Внезапно остановившись, она глянула на меня в упор - синими, почти черными при лунном свете, глазами Чезаре.

- Кто? - переспросила она, переспросила только для того, чтобы четче акцентировать ответ. - Я думаю, Один на миллион найдется.

- Например, Зенда Хааг...?

- Нет, Умберто, - вздохнула она, - я - нет.

Мне кажется, она сокрушалась по-настоящему о том, что ей не дано быть этим Одним из миллиона.

- Вы забываете, Зенда, красивые женщины всегда обладали огромной властью.

- Благодарю вас, благодарю, синьор Прато!

Она нехорошо засмеялась. Я не могу толком объяснить, как именно нехорошо, но у меня появилось ощущение, что одна моя нога повисла над обрывом, который постигается не зрением, а неким внутренним рефлексом опережения, или, точнее, предвосхищения.

Когда мы расстались, было уже около одиннадцати. Она крепко, по-мужски, пожала мне руку, как будто давала понять, что никаких обид и никакого недовольства друг другом у нас нет и быть не может. Эти ее твердость и прямота на самом деле были искренни, и мне вдруг по-настоящему захотелось не уходить от очень ясной и проницательной - без кокетства женщины, по имени Зенда Хааг. Она, видимо, поняла это и тут же объяснила, что завтра рабочий день у нее начнется в пять, а шесть часов сна для нее - минимум.

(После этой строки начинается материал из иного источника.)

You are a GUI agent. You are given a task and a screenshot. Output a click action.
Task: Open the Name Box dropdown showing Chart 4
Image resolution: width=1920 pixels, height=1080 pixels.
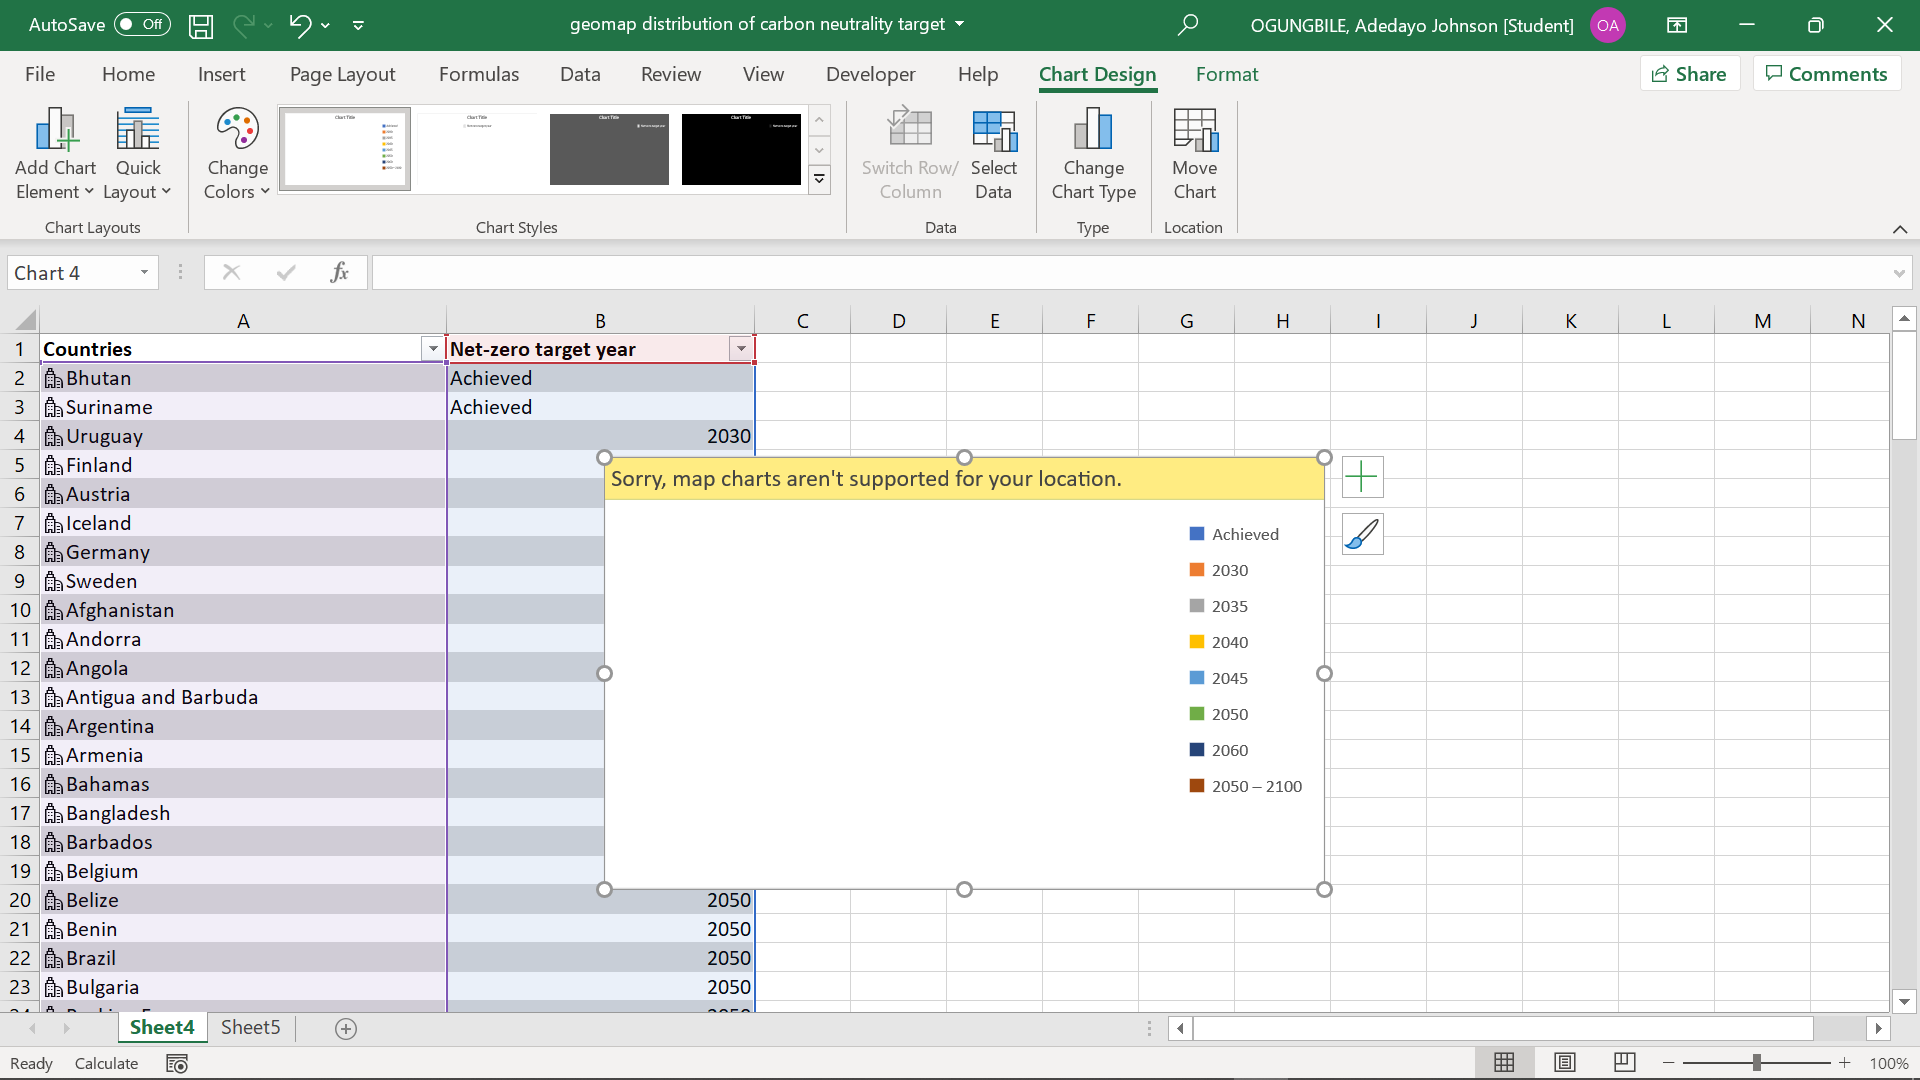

Ложиться мне не хотелось - я сел у окна. Пятнадцатиметровые свечевидные цереусы, воздев к небу сотни своих рук с обрубленными кистями, чернели окаменелыми чудищами. В просвете между ними гигантскими дисками, взгроможденными один на другой в несколько этажей, улеглись опунции, оберегаемые стелющимися змеевидными кактусами. Вдруг прямо передо мною, у нижней кромки окна, стало всходить из-под земли бело-золотистое солнце, чуть поменьше обычного. Сначала я удивился удивился даже не столько тому, что солнце восходит под моим окном, сколько тому, что оно не багровое, не малиновое, каким видится в первых своих лучах, а раскаленного почти добела золотистого цвета - того, что бывает в зените. Затем это солнце с поразительной быстротой стало обрамляться спиральным венцом из белоснежных лепестков, а диск его - искриться сотнями крошечных звездочек.

Потрясенный, несколько минут я никак не мог сообразить, что же это такое на самом деле. В моем сознании проносились образы каких-то диковинных люминофоров, выбравшихся из недр земли, и зачарованных принцесс, подающих о себе весть фантастическим сиянием в полночь. И только потом, как из давнего, забытого сна, взошли воспоминания о "Принцессе ночи" цветке змеевидного кактуса, живущем с десяти вечера до трех ночи.

Сказочные видения навевают сон - я заснул. Но вдруг, как будто оборвалось и полетело в пропасть чтото тяжелое, сон кончился. Было ровно три часа - секунду-другую цветок догорал еще, и я видел, как гаснет его венец, как меркнут сотни крошечных тычинок-звезд у него на диске.

Солнце, взошедшее у меня под окном, сгорело. Луна перебралась за ночь на другую сторону неба. Свет ее был теперь не так ярок, как накануне, вечером, когда она висела прямо над аллеей. Я раздумывал, оставаться вот так, в кресле, до утра или провести остаток ночи в постели; Ноги мои затекли, и я откладывал окончательное решение до того момента, когда ноги придут в норму и можно будет без труда подняться. Мелькнул афоризм Лихтенберга, что те же мысли по-разному выглядят в зависимости от того, какое положение занимает в момент размышлений наше тело. Втайне я рассчитывал, что достаточно будет подняться - и всякие колебания сами пройдут.